The community's celebration of this good-neighborly gesture by the Church was short-lived, however, as it soon learned that the carrier had located another potential site for its three antennas just one block to the east at California & Divisadero Streets. The new location was a mixed-use apartment building, one-half block from the Dr. William Cobb Elementary School and two convalescent hospitals. Anyone under the illusion that the carrier had been working with the neighborhood' to address their concerns, as it claimed to the Planning Department, could safely lay that misconception to rest.
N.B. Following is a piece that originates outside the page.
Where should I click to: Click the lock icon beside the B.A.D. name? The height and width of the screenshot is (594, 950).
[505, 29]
For the next 12 months, the neighborhood successfully kept a Planning Commission hearing on the new proposed antenna site at bay, citing building code violations at the proposed location, inadequate notification of parents at the two nearby schools, and broken promises by the carrier to neighborhood representatives. After submitting approximately 100 letters questioning the necessity of the site for the carrier's network, a dozen statements from local business owners in opposition, and written testimony from neighborhood cellular phone customers attesting to the quality of their service in the area, the Planning Commission finally heard the matter and granted its inevitable approval on November 15, 2001. Only one Commissioner voted against the proposal, citing the neighborhood's status as a "Preference 5" category under the City's WTS Guidelines.
Those neighbors who had persisted in seeing this struggle through for the past year-and-a-half fully expected such a decision, and began gathering the signatures of property owners within a 300-ft. radius of the antenna site necessary to appeal the decision to the full Board of Supervisors. As the holiday season following the New Year drew to a close, they learned that their appeal had qualified and that the Board of Supervisors would hold its hearing on January 14, 2002.
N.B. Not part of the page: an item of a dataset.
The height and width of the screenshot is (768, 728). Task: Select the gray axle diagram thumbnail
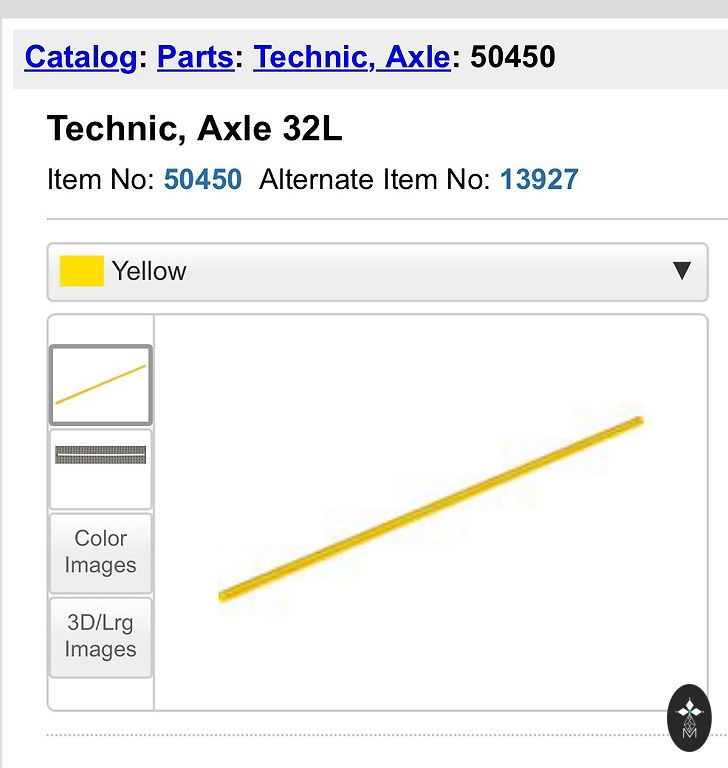[x=100, y=468]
At the appeal hearing, residents contested the carrier's claims that the site was necessary for the functioning of its network with testimony from its own customers in the neighborhood who had no problems making and receiving calls in areas where the carrier had maintained either "No Service" or an "Unusable Signal" existed. They also disputed the carrier's unsubstantiated figures for dropped and blocked calls in the area by pointing out that network problems other than antenna signal strength can adversely affect cellular service and by calculating the number of call seconds per month that a typical base station antenna site can transmit. Residents then demonstrated that the number of dropped/blocked calls in a given month claimed by the carrier amounted to less than a fraction of 1% of the total call seconds per month capacity of its nearest cellular antenna site.
Neighbors also pointed to the predominantly residential character of the area and the statements from local businesses which mentioned potential loss of customers due to fear of possible health effects from the antennas. Neighbors argued that the carrier thereby failed to meet the standards of Proposition M (passed by voters in 1986), which form one of the requirements of the City's WTS Facilities Siting Guidelines.
As in a previous appeal before the Board of Supervisors, Supervisor Matt Gonzalez took the lead in his questioning of the carrier and local residents who were cellular phone customers. While the carrier came prepared this time around with over 30 declarations from its customers stating problems with their service in the area the proposed antennas were purported to serve, the testimony of residents, coupled with the refusal of the carrier to disclose the total number of calls it processed through its existing cell sites relative to the number of dropped/blocked calls it was claiming, resulted in another decisive win for San Francisco's neighborhoods. The decision was 10-1 in favor of the appeal, with Supervisor Tony Hall casting the only dissenting vote.